▶ **Source extract**
- Opening Delimiter -
Six days in the Dome: prerace

I’m about to fly to the US to spend 6 days running around a 443m indoor track. This sounds somewhat mad, even by ultra-running standards, but I’m looking forwards to it and feeling cautiously optimistic. As usual various last-minute niggles (both physical and mental) have popped up, and I’ve not managed as much training as I’d hoped. However I’m in significantly better shape than I was last year going into the Kauhajoki 6 day.

I first encountered 6 day races in 2013 when I did the 24 hour race at the British Ultra Fest. It coincided with the final 24 hours of the six day race. I was fascinated by the different strategies the six day runners were using (sleep-plodding versus moving faster with longer breaks) but I certainly didn’t have any desire or intention to do one myself. Over the next few years I realised that flat non-stop multi-day races are what I’m best at. And by 2017 ‘350-400 miles in a six day’ had made it onto my list of (otherwise wildly overambitious) goals. (The others included 100 miles in sub-20 hours, 115-120 miles in 24 hours and a Spartathlon finish…).
- Closing Delimiter -
▶ **Data supplied**
- Opening Delimiter -
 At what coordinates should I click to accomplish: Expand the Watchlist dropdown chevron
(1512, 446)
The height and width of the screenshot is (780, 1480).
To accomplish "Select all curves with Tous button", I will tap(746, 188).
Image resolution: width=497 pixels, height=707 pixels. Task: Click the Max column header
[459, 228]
- Closing Delimiter -
▶ **Work instruction 1**
Decide whether each statement agrees with the six-day race post: (a) the track the writer will run on is 443m long; (b) in 2013 the writer ran the six day race at the British Ultra Fest; (c) the writer feels in better shape than before last year's Kauhajoki 6 day. Give yes or no for each, with the deciding words from the post quoted exactly.
▶ **Work instruction 2**
Extend the six-day race post, picking up right after its final sentence.

▶ **Exercise output 1**
(a) Yes: "spend 6 days running around a 443m indoor track"
(b) No: "I did the 24 hour race at the British Ultra Fest"
(c) Yes: "I’m in significantly better shape than I was last year going into the Kauhajoki 6 day"

▶ **Exercise output 2**
I made my first attempt at six days at the EMU race in Balatonfured in 2019. Injury meant my training was almost entirely walking, and I’d intended to walk the race with one lap an hour as a ‘run break’ (rather than the usual running with walk breaks). However a different mid-race injury made walking painful, and it transpired my ‘multi-day shuffle’ still worked, despite the lack of run training. I spent far too much time faffing around off the course, but still managed a respectable 362 miles (582.2 km).

Covid then put various spanners in the works. First no races for 2 years, and then 3 months out from Kauhajoki, just as I was about to start focussed training, I finally caught it. I wasn’t ever particularly ill. However it took a long time for my energy levels to recover and I did very little training, running or walking (the LDWA100 was the vast majority of my training miles). To my amazement, Kauhajoki went pretty well and I managed 393 miles (632.7 km). Tantalisingly close to the upper end of my original target, and begging the question of what I could do with proper training, on a course which is better suited to my shuffle. So I planned 2023 around Six Days in the Dome, which is on a 443m indoor track. Perfectly flat and even, no weather to contend with, but a bigger mental challenge.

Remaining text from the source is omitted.